§ **Exercise goal**:
Using the data below, restate exactly every line from the one with "Click the lock icon beside 非公開" up to and including the one with "1154x568 pixels. How". No picture belongs in it.

=== Extracted records ===

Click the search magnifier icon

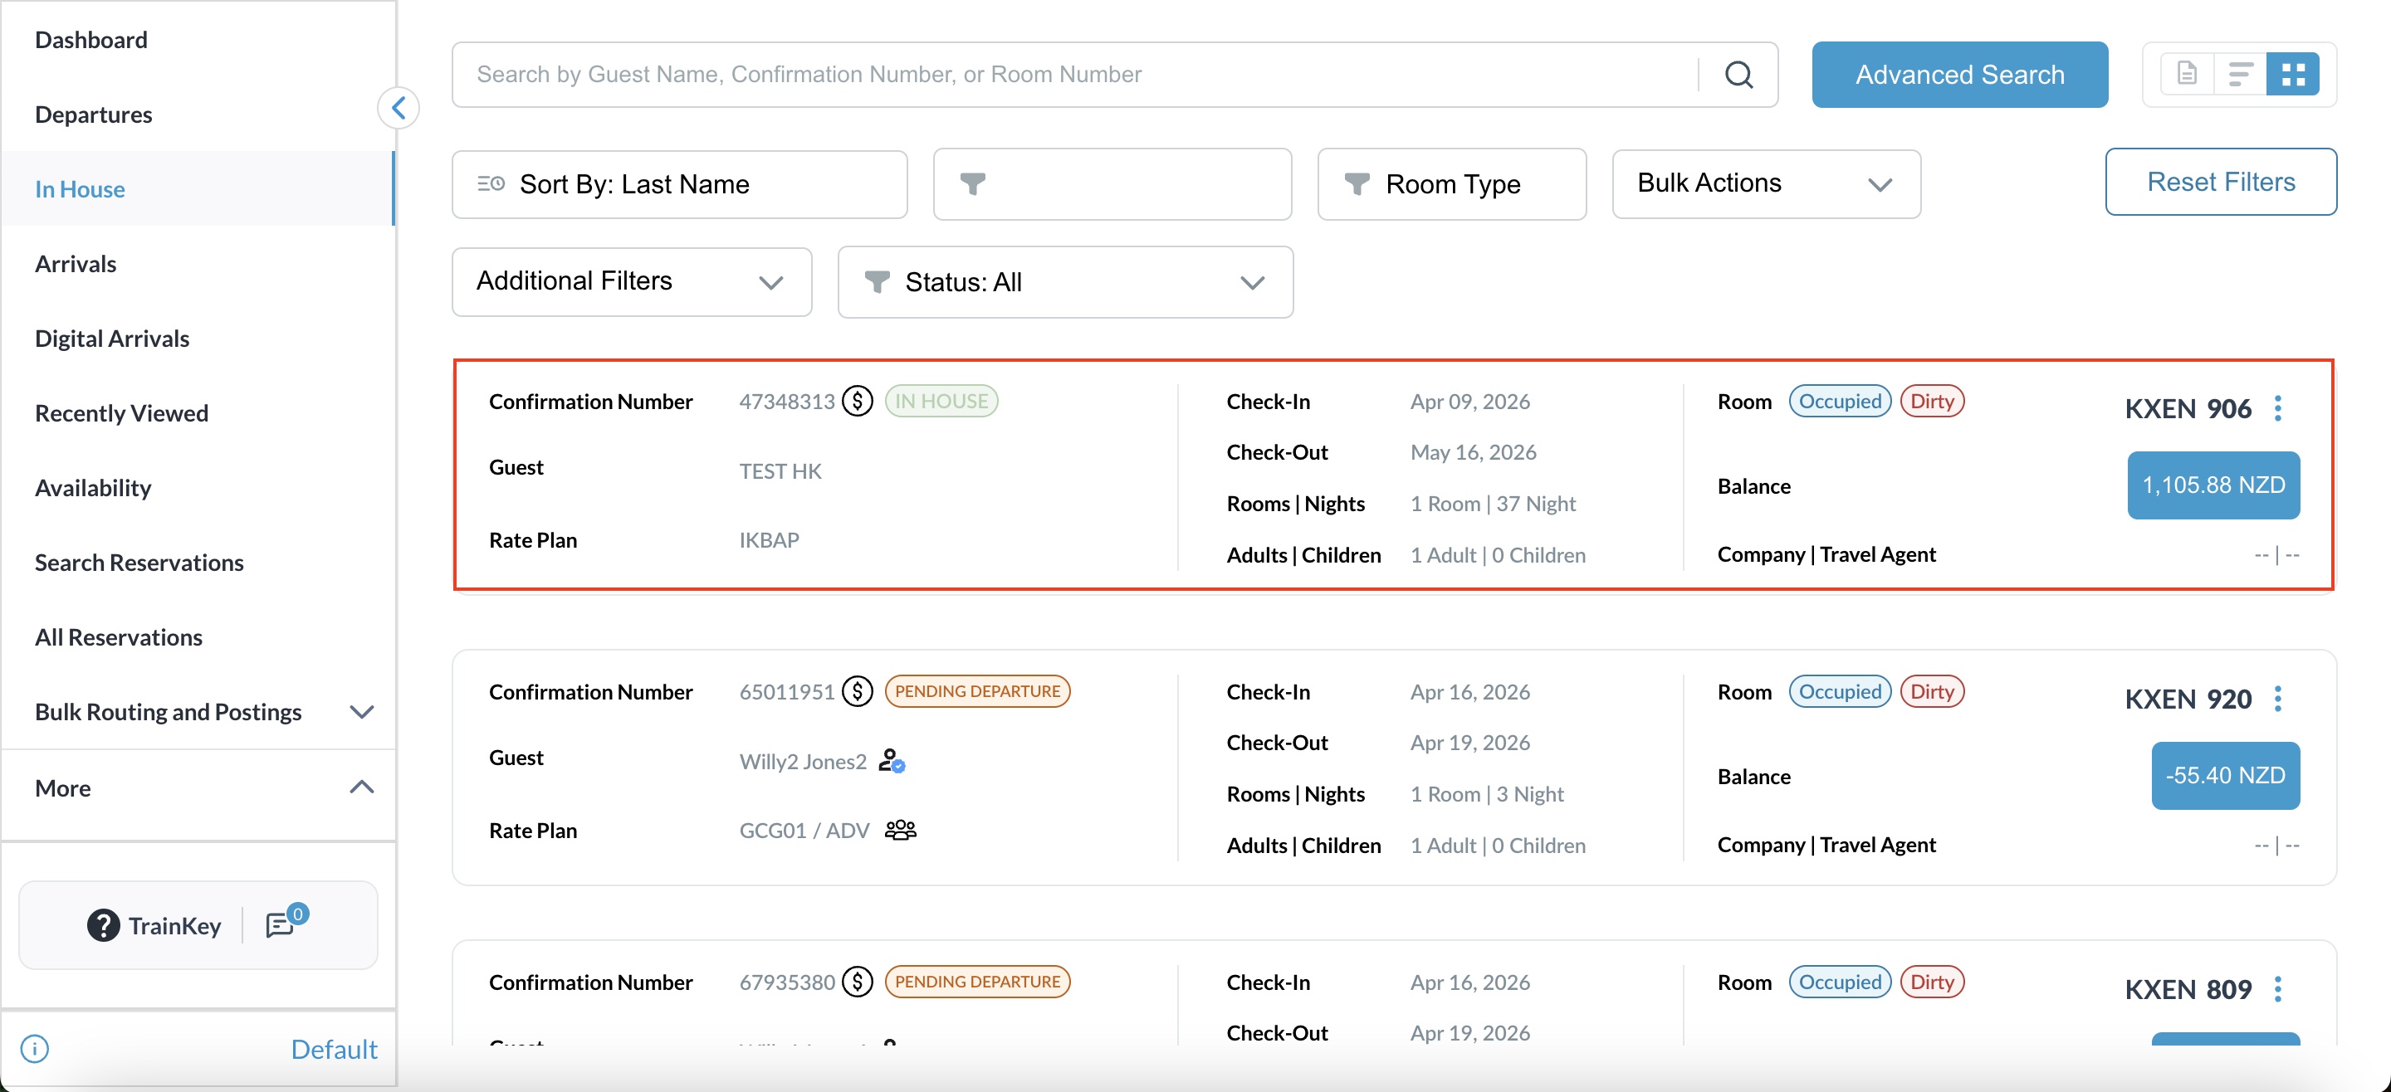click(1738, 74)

===
=== Extracted records ===

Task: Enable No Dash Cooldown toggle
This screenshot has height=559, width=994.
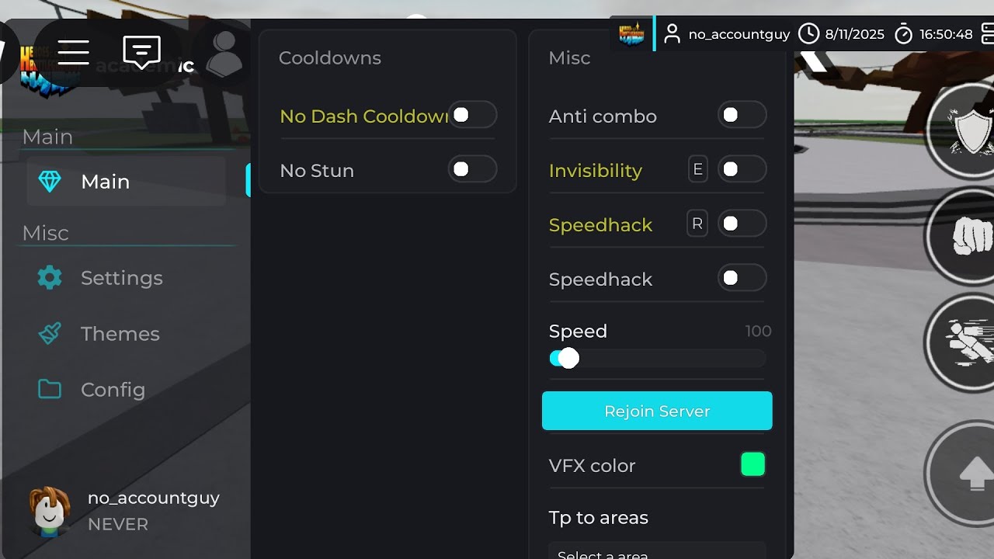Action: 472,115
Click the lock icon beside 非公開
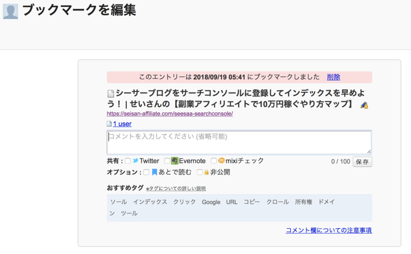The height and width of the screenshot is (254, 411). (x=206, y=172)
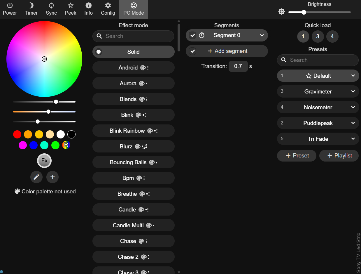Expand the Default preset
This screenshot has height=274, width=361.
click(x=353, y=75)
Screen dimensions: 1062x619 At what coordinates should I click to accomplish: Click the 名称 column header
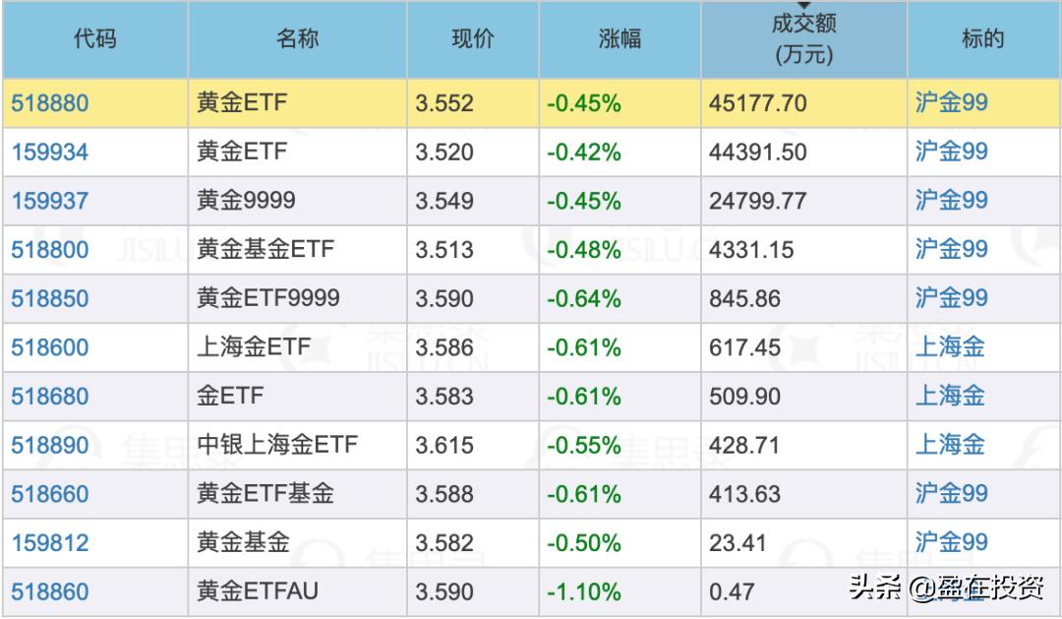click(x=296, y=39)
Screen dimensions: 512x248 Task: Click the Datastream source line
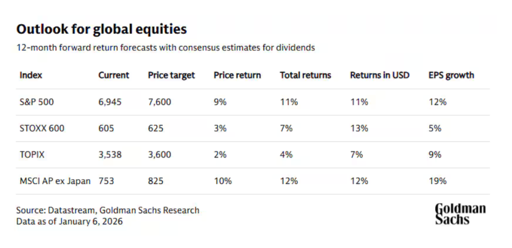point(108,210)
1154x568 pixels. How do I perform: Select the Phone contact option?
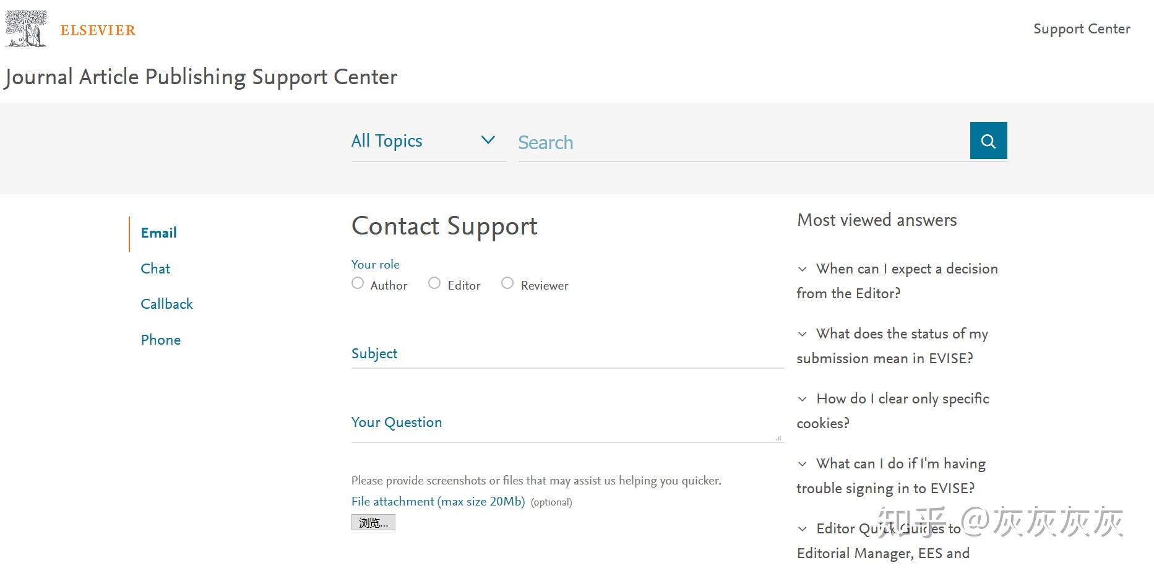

===

§ **Result for this task**:
Click the lock icon beside 非公開
The height and width of the screenshot is (254, 411). (x=206, y=172)
Expand the Default preset
This screenshot has height=274, width=361.
click(x=353, y=75)
Screen dimensions: 1062x619 At what coordinates should I click to accomplish: Click the 名称 column header
click(x=296, y=39)
Screen dimensions: 512x248 Task: Click the Datastream source line
point(108,210)
1154x568 pixels. How do I perform: Select the Phone contact option?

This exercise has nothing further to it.